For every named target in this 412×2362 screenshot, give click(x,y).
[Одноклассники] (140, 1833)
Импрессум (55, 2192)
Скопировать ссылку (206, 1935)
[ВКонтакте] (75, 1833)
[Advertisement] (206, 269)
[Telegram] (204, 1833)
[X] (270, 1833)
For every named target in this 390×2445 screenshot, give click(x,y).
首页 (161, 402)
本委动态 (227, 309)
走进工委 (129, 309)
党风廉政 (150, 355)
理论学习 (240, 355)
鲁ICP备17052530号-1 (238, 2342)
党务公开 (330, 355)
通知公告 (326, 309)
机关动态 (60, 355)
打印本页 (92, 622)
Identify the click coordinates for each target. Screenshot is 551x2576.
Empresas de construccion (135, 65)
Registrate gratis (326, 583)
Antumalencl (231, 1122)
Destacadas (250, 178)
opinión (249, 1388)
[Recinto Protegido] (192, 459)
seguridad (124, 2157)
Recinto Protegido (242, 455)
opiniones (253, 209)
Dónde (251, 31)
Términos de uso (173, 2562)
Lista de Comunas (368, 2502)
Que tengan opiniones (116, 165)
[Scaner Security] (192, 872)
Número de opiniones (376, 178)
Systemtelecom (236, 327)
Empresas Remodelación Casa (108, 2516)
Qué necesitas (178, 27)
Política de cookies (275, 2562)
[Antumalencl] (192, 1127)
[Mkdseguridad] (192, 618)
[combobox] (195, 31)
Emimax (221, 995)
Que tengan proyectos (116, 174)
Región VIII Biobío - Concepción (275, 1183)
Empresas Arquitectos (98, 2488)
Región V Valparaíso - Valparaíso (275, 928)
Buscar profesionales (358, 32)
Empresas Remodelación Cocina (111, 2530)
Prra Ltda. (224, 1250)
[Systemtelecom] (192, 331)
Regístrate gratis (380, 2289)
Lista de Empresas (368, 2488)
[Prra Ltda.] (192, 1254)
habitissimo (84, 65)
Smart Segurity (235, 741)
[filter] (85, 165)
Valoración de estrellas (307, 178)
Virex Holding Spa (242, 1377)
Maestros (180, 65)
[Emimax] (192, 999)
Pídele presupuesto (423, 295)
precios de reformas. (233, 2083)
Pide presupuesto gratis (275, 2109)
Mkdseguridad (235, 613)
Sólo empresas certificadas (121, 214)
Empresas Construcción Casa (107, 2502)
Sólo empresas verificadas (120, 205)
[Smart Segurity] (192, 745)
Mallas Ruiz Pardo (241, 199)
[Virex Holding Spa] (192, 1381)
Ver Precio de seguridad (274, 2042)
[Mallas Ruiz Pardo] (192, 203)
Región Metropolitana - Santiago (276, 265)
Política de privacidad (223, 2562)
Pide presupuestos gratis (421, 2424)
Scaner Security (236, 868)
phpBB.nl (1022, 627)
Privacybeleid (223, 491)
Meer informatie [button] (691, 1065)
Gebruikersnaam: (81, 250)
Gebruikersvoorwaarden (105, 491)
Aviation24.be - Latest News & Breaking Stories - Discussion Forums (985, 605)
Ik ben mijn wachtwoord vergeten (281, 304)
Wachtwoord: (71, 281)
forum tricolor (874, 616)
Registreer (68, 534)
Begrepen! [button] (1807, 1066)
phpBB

▸ How to complete this task
Starting at the line with "Región VIII Biobío - Concepción (275, 1183)" and ending at the line with "Pide presupuesto gratis (275, 2109)", print each line of the listing above exactly, with no other lines.

▸ Output for this task
Región VIII Biobío - Concepción (275, 1183)
Empresas Arquitectos (98, 2488)
Región V Valparaíso - Valparaíso (275, 928)
Buscar profesionales (358, 32)
Empresas Remodelación Cocina (111, 2530)
Prra Ltda. (224, 1250)
[Systemtelecom] (192, 331)
Regístrate gratis (380, 2289)
Lista de Empresas (368, 2488)
[Prra Ltda.] (192, 1254)
habitissimo (84, 65)
Smart Segurity (235, 741)
[filter] (85, 165)
Valoración de estrellas (307, 178)
Virex Holding Spa (242, 1377)
Maestros (180, 65)
[Emimax] (192, 999)
Pídele presupuesto (423, 295)
precios de reformas. (233, 2083)
Pide presupuesto gratis (275, 2109)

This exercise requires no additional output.